▸ Work required
Reproduce every line of the listing below word for word, without changing anything.

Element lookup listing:
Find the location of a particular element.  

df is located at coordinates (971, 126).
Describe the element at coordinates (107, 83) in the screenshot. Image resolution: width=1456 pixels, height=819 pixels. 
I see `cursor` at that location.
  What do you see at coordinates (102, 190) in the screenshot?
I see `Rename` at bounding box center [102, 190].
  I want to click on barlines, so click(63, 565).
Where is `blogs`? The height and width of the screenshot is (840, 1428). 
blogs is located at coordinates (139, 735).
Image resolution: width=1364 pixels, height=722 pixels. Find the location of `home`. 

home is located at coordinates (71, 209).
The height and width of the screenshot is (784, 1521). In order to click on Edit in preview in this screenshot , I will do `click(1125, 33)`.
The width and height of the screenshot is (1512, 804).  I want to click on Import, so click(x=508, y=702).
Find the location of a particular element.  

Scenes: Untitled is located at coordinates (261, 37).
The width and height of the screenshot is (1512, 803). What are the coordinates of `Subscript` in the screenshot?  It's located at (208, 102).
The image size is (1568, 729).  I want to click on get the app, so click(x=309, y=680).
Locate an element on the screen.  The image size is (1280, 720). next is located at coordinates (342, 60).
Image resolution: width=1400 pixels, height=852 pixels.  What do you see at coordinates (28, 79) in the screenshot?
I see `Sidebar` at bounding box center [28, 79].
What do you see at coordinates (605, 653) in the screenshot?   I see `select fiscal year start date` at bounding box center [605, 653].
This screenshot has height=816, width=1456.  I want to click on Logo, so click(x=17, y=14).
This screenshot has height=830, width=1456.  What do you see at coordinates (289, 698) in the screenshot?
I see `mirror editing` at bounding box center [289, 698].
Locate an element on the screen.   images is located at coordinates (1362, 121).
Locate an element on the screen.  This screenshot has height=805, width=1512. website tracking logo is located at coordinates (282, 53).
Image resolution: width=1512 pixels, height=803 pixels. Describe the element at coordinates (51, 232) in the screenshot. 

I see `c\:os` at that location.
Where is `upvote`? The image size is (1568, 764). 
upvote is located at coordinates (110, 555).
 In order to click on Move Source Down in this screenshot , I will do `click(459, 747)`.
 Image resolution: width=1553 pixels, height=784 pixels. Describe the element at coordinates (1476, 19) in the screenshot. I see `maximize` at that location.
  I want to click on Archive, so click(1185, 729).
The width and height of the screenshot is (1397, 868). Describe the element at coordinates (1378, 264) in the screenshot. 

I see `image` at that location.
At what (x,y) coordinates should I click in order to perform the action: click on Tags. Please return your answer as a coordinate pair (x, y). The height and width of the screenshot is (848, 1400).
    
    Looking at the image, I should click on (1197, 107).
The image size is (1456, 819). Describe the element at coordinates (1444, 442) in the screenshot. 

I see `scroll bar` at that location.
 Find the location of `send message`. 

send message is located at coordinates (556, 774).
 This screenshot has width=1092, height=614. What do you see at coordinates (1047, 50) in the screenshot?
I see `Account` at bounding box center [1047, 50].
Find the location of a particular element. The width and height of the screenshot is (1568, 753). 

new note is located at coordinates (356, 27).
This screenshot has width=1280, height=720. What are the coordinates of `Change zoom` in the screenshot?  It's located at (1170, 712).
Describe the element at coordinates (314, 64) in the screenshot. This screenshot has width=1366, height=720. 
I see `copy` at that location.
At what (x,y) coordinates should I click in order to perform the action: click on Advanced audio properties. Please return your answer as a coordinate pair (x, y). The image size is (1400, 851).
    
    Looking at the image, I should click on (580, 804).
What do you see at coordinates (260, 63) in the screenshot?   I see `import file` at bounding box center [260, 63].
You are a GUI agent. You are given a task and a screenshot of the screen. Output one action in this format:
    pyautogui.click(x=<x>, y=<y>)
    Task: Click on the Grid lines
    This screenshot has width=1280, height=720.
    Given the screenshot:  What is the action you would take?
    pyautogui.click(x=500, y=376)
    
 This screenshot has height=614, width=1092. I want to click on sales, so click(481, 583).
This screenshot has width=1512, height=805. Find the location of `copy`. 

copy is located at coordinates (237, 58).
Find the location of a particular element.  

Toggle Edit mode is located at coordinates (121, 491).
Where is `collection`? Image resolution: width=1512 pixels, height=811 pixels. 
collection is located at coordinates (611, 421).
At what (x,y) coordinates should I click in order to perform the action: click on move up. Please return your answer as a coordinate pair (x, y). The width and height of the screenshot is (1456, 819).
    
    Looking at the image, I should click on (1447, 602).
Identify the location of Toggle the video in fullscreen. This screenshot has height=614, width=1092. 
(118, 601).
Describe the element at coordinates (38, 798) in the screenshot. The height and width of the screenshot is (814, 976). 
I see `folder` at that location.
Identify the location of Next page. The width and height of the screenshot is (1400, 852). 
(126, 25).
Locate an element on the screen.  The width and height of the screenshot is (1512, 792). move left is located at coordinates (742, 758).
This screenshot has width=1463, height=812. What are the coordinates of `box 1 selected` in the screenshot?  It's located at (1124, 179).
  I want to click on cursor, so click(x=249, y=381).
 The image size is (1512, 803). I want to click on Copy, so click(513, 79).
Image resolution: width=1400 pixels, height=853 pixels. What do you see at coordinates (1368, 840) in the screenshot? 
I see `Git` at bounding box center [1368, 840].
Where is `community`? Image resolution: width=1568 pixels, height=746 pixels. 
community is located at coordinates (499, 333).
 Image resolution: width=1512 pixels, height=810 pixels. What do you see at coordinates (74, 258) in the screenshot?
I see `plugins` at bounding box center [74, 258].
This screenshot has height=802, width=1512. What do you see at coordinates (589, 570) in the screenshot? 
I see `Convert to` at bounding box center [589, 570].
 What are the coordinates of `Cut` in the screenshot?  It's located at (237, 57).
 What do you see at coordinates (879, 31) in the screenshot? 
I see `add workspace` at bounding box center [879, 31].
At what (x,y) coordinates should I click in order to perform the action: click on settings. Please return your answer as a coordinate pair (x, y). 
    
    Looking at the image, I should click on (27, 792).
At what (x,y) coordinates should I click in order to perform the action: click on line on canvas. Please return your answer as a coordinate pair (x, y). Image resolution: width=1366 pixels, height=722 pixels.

▸ Solution for this exercise
Find the location of a particular element.  

df is located at coordinates (971, 126).
Describe the element at coordinates (107, 83) in the screenshot. Image resolution: width=1456 pixels, height=819 pixels. 
I see `cursor` at that location.
  What do you see at coordinates (102, 190) in the screenshot?
I see `Rename` at bounding box center [102, 190].
  I want to click on barlines, so click(63, 565).
Where is `blogs`? The height and width of the screenshot is (840, 1428). 
blogs is located at coordinates (139, 735).
Image resolution: width=1364 pixels, height=722 pixels. Find the location of `home`. 

home is located at coordinates (71, 209).
The height and width of the screenshot is (784, 1521). In order to click on Edit in preview in this screenshot , I will do `click(1125, 33)`.
The width and height of the screenshot is (1512, 804).  I want to click on Import, so click(x=508, y=702).
Find the location of a particular element.  

Scenes: Untitled is located at coordinates (261, 37).
The width and height of the screenshot is (1512, 803). What are the coordinates of `Subscript` in the screenshot?  It's located at (208, 102).
The image size is (1568, 729).  I want to click on get the app, so click(x=309, y=680).
Locate an element on the screen.  The image size is (1280, 720). next is located at coordinates (342, 60).
Image resolution: width=1400 pixels, height=852 pixels.  What do you see at coordinates (28, 79) in the screenshot?
I see `Sidebar` at bounding box center [28, 79].
What do you see at coordinates (605, 653) in the screenshot?   I see `select fiscal year start date` at bounding box center [605, 653].
This screenshot has height=816, width=1456.  I want to click on Logo, so click(x=17, y=14).
This screenshot has height=830, width=1456.  What do you see at coordinates (289, 698) in the screenshot?
I see `mirror editing` at bounding box center [289, 698].
Locate an element on the screen.   images is located at coordinates (1362, 121).
Locate an element on the screen.  This screenshot has height=805, width=1512. website tracking logo is located at coordinates (282, 53).
Image resolution: width=1512 pixels, height=803 pixels. Describe the element at coordinates (51, 232) in the screenshot. 

I see `c\:os` at that location.
Where is `upvote`? The image size is (1568, 764). 
upvote is located at coordinates (110, 555).
 In order to click on Move Source Down in this screenshot , I will do `click(459, 747)`.
 Image resolution: width=1553 pixels, height=784 pixels. Describe the element at coordinates (1476, 19) in the screenshot. I see `maximize` at that location.
  I want to click on Archive, so click(1185, 729).
The width and height of the screenshot is (1397, 868). Describe the element at coordinates (1378, 264) in the screenshot. 

I see `image` at that location.
At what (x,y) coordinates should I click in order to perform the action: click on Tags. Please return your answer as a coordinate pair (x, y). The height and width of the screenshot is (848, 1400).
    
    Looking at the image, I should click on (1197, 107).
The image size is (1456, 819). Describe the element at coordinates (1444, 442) in the screenshot. 

I see `scroll bar` at that location.
 Find the location of `send message`. 

send message is located at coordinates (556, 774).
 This screenshot has width=1092, height=614. What do you see at coordinates (1047, 50) in the screenshot?
I see `Account` at bounding box center [1047, 50].
Find the location of a particular element. The width and height of the screenshot is (1568, 753). 

new note is located at coordinates (356, 27).
This screenshot has width=1280, height=720. What are the coordinates of `Change zoom` in the screenshot?  It's located at (1170, 712).
Describe the element at coordinates (314, 64) in the screenshot. This screenshot has width=1366, height=720. 
I see `copy` at that location.
At what (x,y) coordinates should I click in order to perform the action: click on Advanced audio properties. Please return your answer as a coordinate pair (x, y). The image size is (1400, 851).
    
    Looking at the image, I should click on (580, 804).
What do you see at coordinates (260, 63) in the screenshot?   I see `import file` at bounding box center [260, 63].
You are a GUI agent. You are given a task and a screenshot of the screen. Output one action in this format:
    pyautogui.click(x=<x>, y=<y>)
    Task: Click on the Grid lines
    This screenshot has width=1280, height=720.
    Given the screenshot:  What is the action you would take?
    pyautogui.click(x=500, y=376)
    
 This screenshot has height=614, width=1092. I want to click on sales, so click(481, 583).
This screenshot has width=1512, height=805. Find the location of `copy`. 

copy is located at coordinates (237, 58).
Find the location of a particular element.  

Toggle Edit mode is located at coordinates (121, 491).
Where is `collection`? Image resolution: width=1512 pixels, height=811 pixels. 
collection is located at coordinates (611, 421).
At what (x,y) coordinates should I click in order to perform the action: click on move up. Please return your answer as a coordinate pair (x, y). The width and height of the screenshot is (1456, 819).
    
    Looking at the image, I should click on (1447, 602).
Identify the location of Toggle the video in fullscreen. This screenshot has height=614, width=1092. 
(118, 601).
Describe the element at coordinates (38, 798) in the screenshot. The height and width of the screenshot is (814, 976). 
I see `folder` at that location.
Identify the location of Next page. The width and height of the screenshot is (1400, 852). 
(126, 25).
Locate an element on the screen.  The width and height of the screenshot is (1512, 792). move left is located at coordinates (742, 758).
This screenshot has width=1463, height=812. What are the coordinates of `box 1 selected` in the screenshot?  It's located at (1124, 179).
  I want to click on cursor, so click(x=249, y=381).
 The image size is (1512, 803). I want to click on Copy, so click(513, 79).
Image resolution: width=1400 pixels, height=853 pixels. What do you see at coordinates (1368, 840) in the screenshot? 
I see `Git` at bounding box center [1368, 840].
Where is `community`? Image resolution: width=1568 pixels, height=746 pixels. 
community is located at coordinates (499, 333).
 Image resolution: width=1512 pixels, height=810 pixels. What do you see at coordinates (74, 258) in the screenshot?
I see `plugins` at bounding box center [74, 258].
This screenshot has height=802, width=1512. What do you see at coordinates (589, 570) in the screenshot? 
I see `Convert to` at bounding box center [589, 570].
 What are the coordinates of `Cut` in the screenshot?  It's located at (237, 57).
 What do you see at coordinates (879, 31) in the screenshot? 
I see `add workspace` at bounding box center [879, 31].
At what (x,y) coordinates should I click in order to perform the action: click on settings. Please return your answer as a coordinate pair (x, y). 
    
    Looking at the image, I should click on (27, 792).
At what (x,y) coordinates should I click in order to perform the action: click on line on canvas. Please return your answer as a coordinate pair (x, y). Image resolution: width=1366 pixels, height=722 pixels.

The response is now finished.